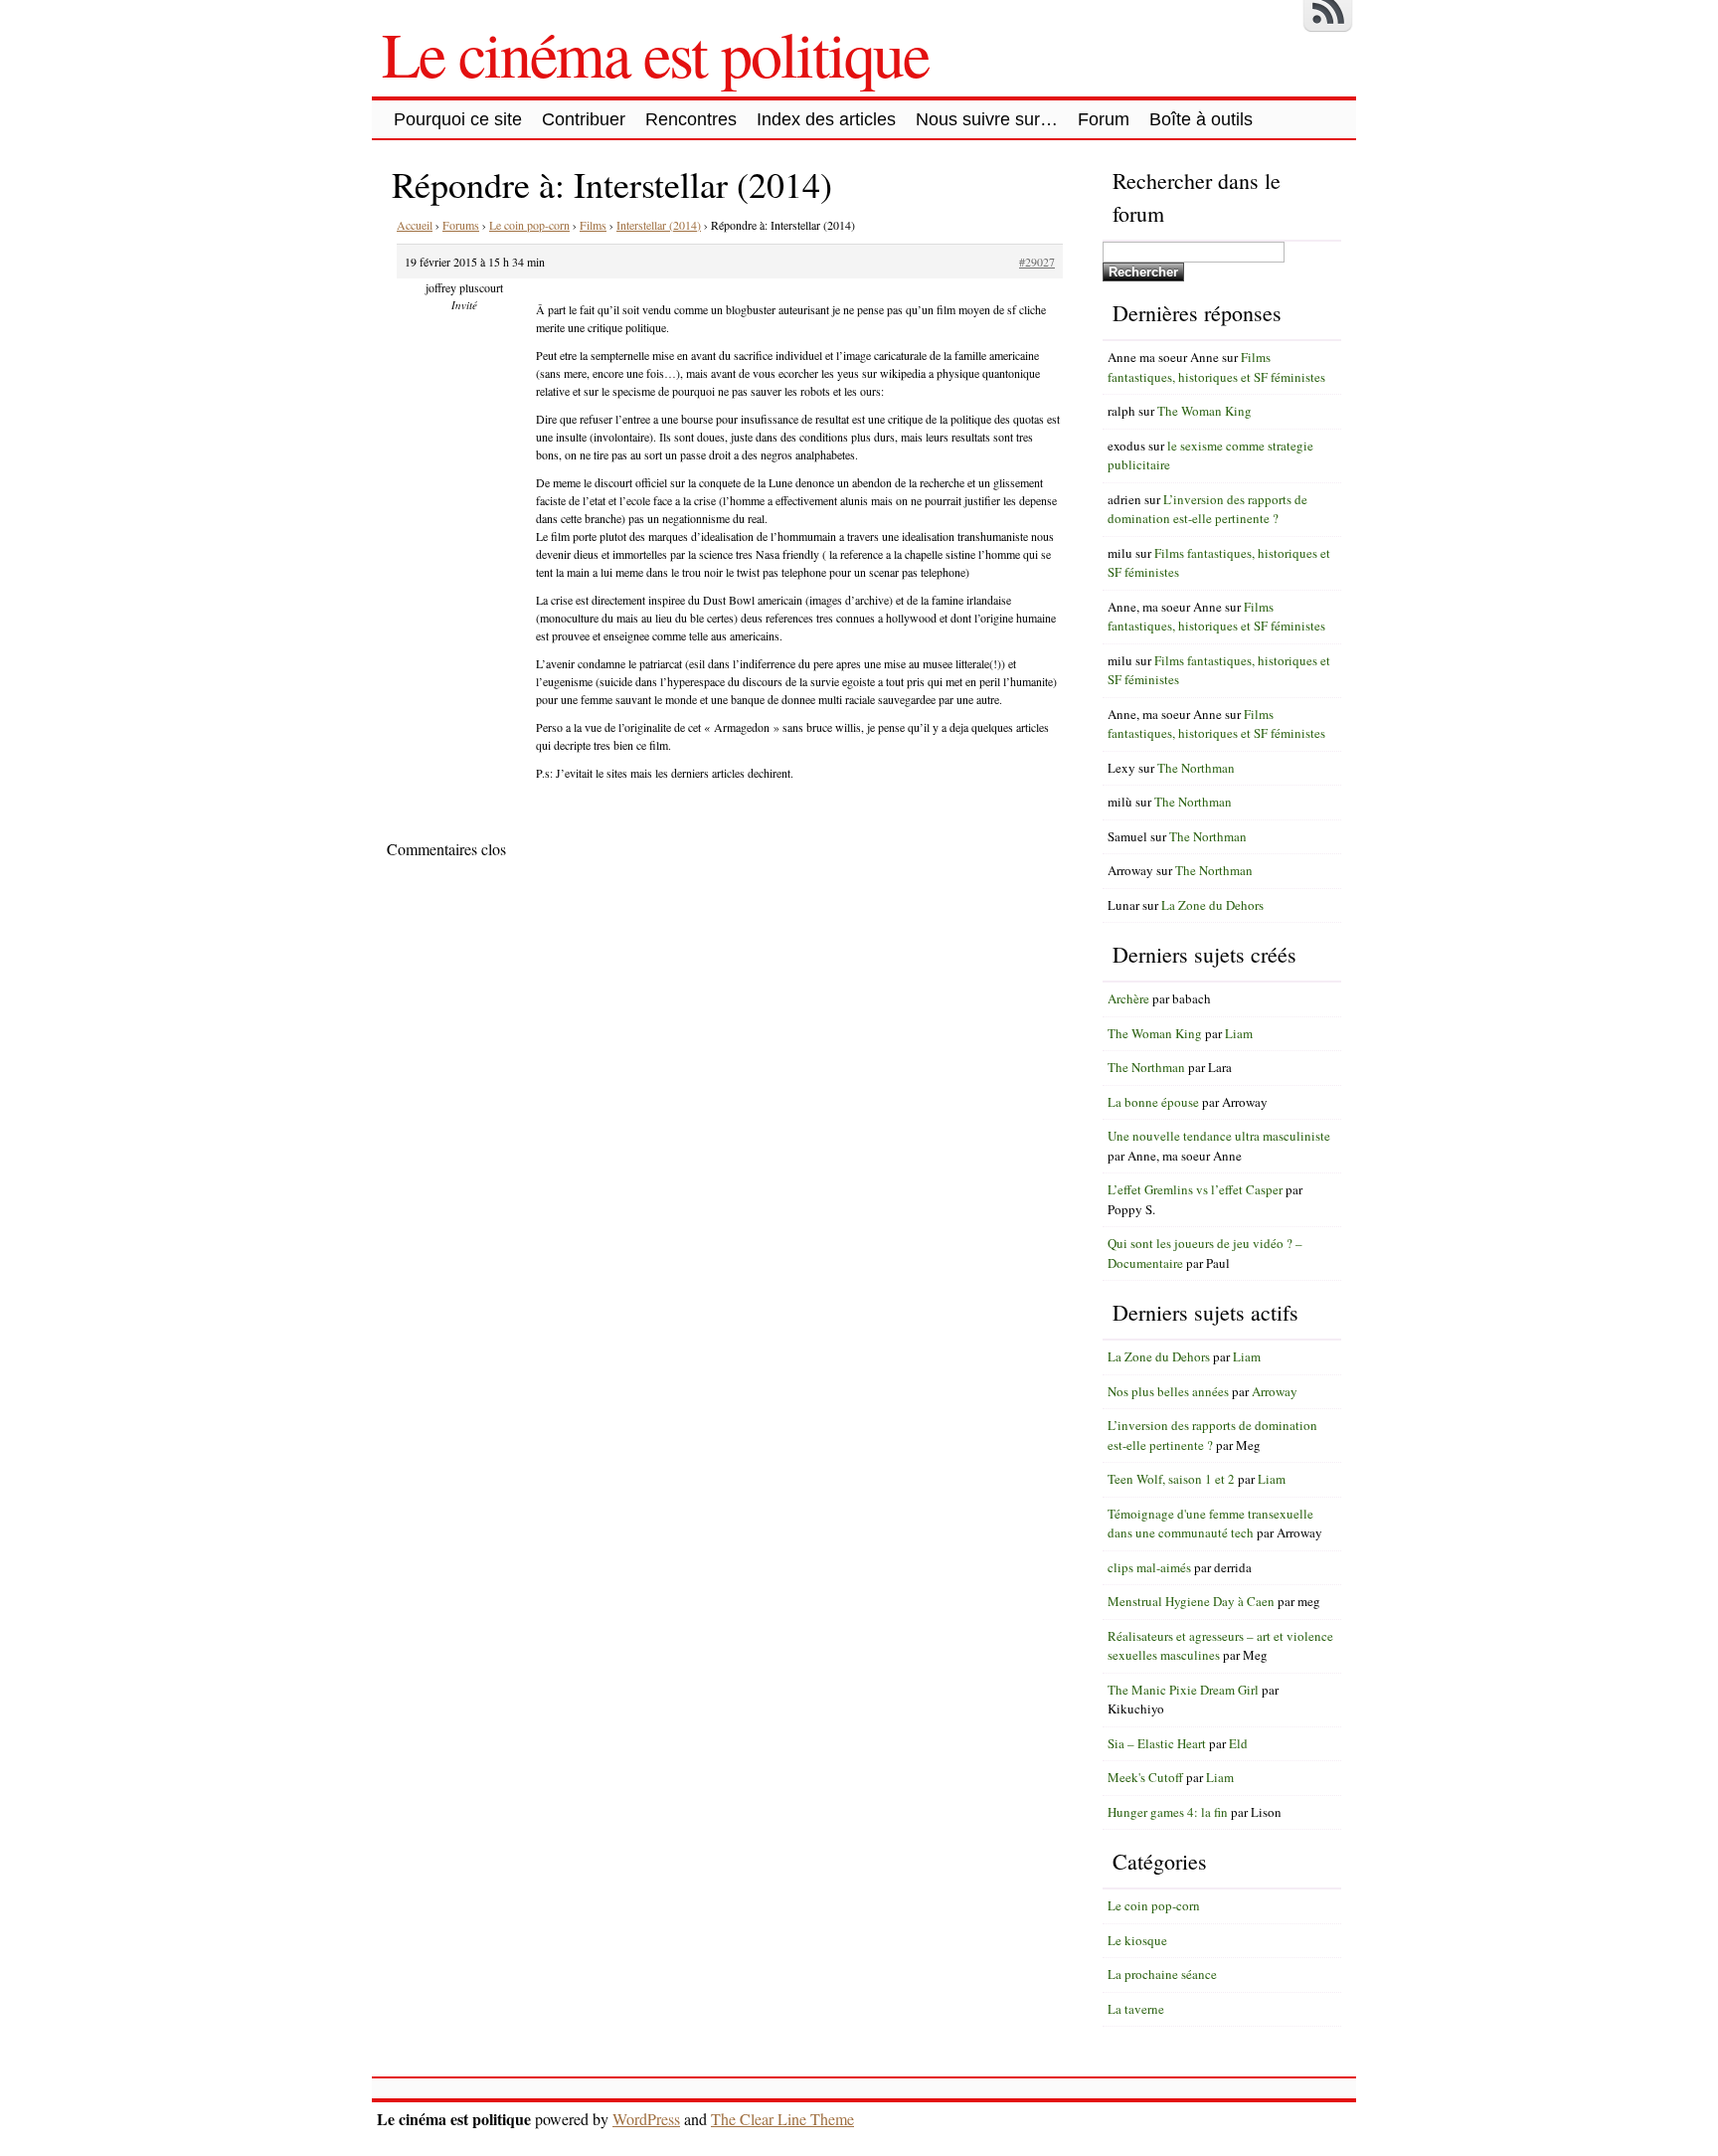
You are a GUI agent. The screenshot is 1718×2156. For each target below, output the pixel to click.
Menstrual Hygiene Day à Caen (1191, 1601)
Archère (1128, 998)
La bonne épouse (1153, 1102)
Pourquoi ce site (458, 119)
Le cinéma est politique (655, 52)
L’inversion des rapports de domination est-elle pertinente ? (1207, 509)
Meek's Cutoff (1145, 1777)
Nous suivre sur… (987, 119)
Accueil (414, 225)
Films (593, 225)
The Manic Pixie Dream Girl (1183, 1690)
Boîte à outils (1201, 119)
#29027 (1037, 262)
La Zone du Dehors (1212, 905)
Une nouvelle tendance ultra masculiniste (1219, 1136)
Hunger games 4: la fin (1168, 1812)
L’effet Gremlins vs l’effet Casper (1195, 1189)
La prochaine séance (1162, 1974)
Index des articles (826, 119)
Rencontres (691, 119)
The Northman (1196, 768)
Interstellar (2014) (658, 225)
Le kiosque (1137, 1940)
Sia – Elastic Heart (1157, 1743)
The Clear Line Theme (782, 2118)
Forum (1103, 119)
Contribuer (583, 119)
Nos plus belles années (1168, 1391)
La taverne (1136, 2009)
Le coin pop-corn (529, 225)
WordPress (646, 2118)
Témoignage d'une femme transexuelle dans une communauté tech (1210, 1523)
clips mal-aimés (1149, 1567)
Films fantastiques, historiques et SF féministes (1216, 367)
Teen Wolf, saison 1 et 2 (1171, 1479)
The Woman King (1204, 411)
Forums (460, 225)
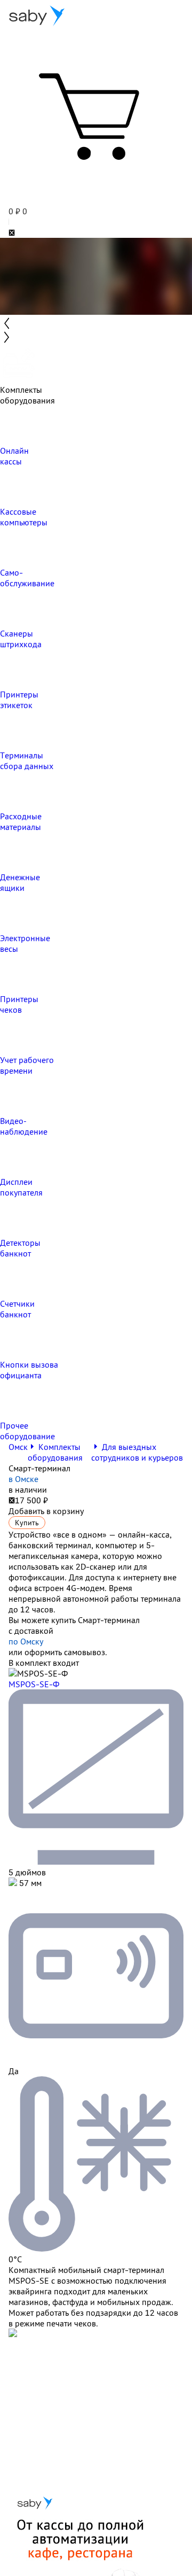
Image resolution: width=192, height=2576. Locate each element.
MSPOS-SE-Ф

---------------

* **Exercise objective**:
Can the lines from the start of the records through the line with "Une nouvelle tendance" be given again exactly, with the pictures left out?

* **Task response**:
You are a GUI agent. The screenshot is 1718×2156. For each target below, output the pixel to click.
Menstrual Hygiene Day à Caen (1191, 1601)
Archère (1128, 998)
La bonne épouse (1153, 1102)
Pourquoi ce site (458, 119)
Le cinéma est politique (655, 52)
L’inversion des rapports de domination est-elle pertinente ? (1207, 509)
Meek's Cutoff (1145, 1777)
Nous suivre sur… (987, 119)
Accueil (414, 225)
Films (593, 225)
The Manic Pixie Dream Girl (1183, 1690)
Boîte à outils (1201, 119)
#29027 (1037, 262)
La Zone du Dehors (1212, 905)
Une nouvelle tendance ultra masculiniste (1219, 1136)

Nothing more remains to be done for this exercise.